Probing energy barriers and quantum confined states of buried semiconductor heterostructures with ballistic carrier injection: An experimental study

TL;DR

This study introduces a three-terminal spectroscopy method to analyze energy barriers and quantum states in buried semiconductor heterostructures, revealing detailed electronic properties and interband transitions in InAs/GaAs quantum dots.

Contribution

It demonstrates a novel experimental approach combining ballistic carrier injection and spectroscopy to probe subsurface energy barriers and quantum states in semiconductor heterostructures.

Findings

Measured barrier heights of buried AlxGa1-xAs layer.
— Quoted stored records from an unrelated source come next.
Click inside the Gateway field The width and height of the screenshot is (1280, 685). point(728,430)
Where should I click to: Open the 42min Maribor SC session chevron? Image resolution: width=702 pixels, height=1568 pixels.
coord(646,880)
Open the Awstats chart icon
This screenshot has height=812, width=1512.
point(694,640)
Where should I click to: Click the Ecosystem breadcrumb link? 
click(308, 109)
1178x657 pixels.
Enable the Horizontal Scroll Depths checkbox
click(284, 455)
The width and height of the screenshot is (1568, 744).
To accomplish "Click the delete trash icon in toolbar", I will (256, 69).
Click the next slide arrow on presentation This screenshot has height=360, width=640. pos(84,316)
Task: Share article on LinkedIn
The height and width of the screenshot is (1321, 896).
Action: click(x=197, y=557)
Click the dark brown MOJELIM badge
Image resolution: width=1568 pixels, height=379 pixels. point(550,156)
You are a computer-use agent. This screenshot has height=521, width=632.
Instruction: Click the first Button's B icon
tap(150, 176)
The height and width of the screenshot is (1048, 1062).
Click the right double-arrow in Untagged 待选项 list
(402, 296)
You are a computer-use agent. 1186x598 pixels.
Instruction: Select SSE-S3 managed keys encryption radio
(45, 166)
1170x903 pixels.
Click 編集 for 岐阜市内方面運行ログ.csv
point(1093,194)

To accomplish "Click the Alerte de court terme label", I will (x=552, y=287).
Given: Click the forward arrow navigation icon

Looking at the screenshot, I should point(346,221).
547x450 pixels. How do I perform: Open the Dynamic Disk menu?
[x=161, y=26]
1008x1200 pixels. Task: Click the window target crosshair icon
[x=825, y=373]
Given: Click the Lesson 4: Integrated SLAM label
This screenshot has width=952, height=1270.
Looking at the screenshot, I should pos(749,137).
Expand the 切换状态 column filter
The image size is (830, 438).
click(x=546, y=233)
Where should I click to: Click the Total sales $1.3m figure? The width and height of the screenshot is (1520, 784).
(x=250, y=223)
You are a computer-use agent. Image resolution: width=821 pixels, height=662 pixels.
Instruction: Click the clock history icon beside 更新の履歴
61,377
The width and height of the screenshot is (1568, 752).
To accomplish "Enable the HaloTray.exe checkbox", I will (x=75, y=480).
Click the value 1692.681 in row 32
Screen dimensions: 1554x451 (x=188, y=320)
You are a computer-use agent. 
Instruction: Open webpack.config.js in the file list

Determined band gap of Al0.4Ga0.6As as 2.037 eV at 9 K.

Observed interband electroluminescence from quantum dots.

Abstract

A three-terminal spectroscopy that probes both subsurface energy barriers and interband optical transitions in a semiconductor heterostructure is demonstrated. A metal-base transistor with a unipolar p-type semiconductor collector embedding InAs/GaAs quantum dots (QDs) is studied. Using minority/majority carrier injection, ballistic electron emission spectroscopy and its related hot-carrier scattering spectroscopy measures barrier heights of a buried AlxGa1-xAs layer in conduction band and valence band respectively, the band gap of Al0.4Ga0.6As is therefore determined as 2.037 +/- 0.009 eV at 9 K. Under forward collector bias, interband electroluminescence is induced by the injection of minority carriers with sub-bandgap kinetic energies. Three emission peaks from InAs QDs, InAs wetting layer, and GaAs are observed in concert with minority carrier injection.